La piste des ordonnances prévue à l’article 47 de la Constitution aurait l’avantage de raccourcir les délais par rapport au 49.3 et d’assurer l’adoption d’un budget, sans un vote au Parlement, même si le gouvernement tombe par la suite sur une motion de censure. « L’avantage des ordonnances, c’est que la France aurait un budget en deçà des 5 % de déficit ».
Quant à la menace d’une motion de censure des socialistes si le gouvernement s’engageait dans cette voie, François Patriat appelle son ancienne famille politique « à la responsabilité ». « Ils ont demandé beaucoup. Ils ont tout obtenu. En contrepartie, ils s’engageraient à s’abstenir sur une motion de censure. Attendons de voir si la première partie du budget est rejetée à l’Assemblée, si c’était le cas, il faudrait prendre une décision pour avoir un budget rapidement ».
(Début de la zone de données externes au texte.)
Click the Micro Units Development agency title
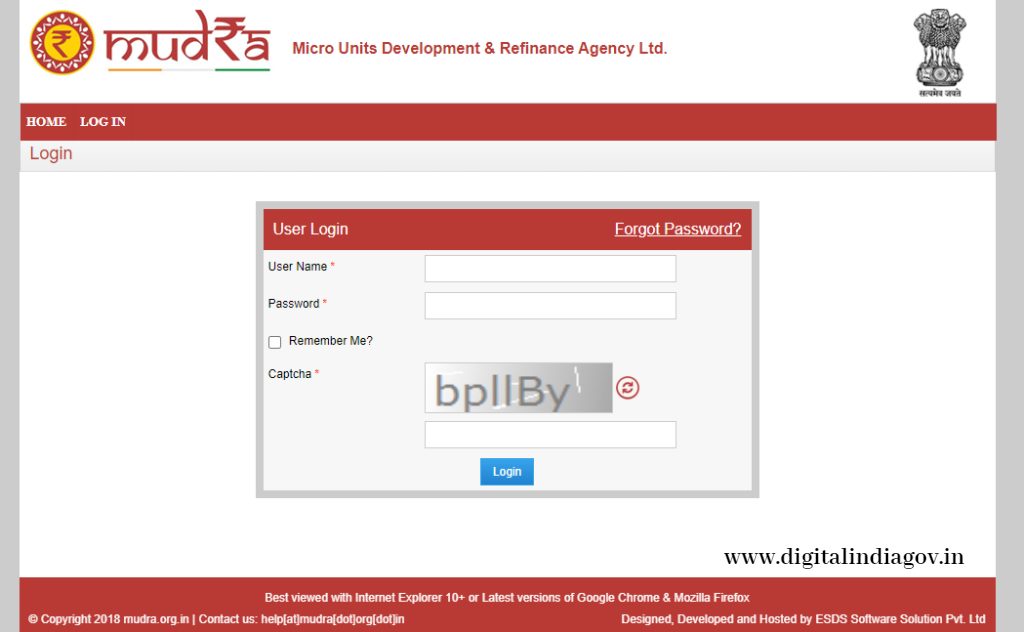The width and height of the screenshot is (1024, 632). click(479, 48)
Le débat va s’engager dans le contexte des déclarations polémiques de l’ancien ministre de l’Economie, Éric Lombard qui, dans les colonnes de Libération, a confié que « des milliers de personnes les plus fortunées ne paient aucun impôt sur le revenu ».
Une déclaration qui va entraîner des contrôles des commissions des finances des deux assemblées.
« J’ai du mal à croire cette affirmation […] tout le monde paye des impôts proportionnellement à ses revenus », a-t-il commenté.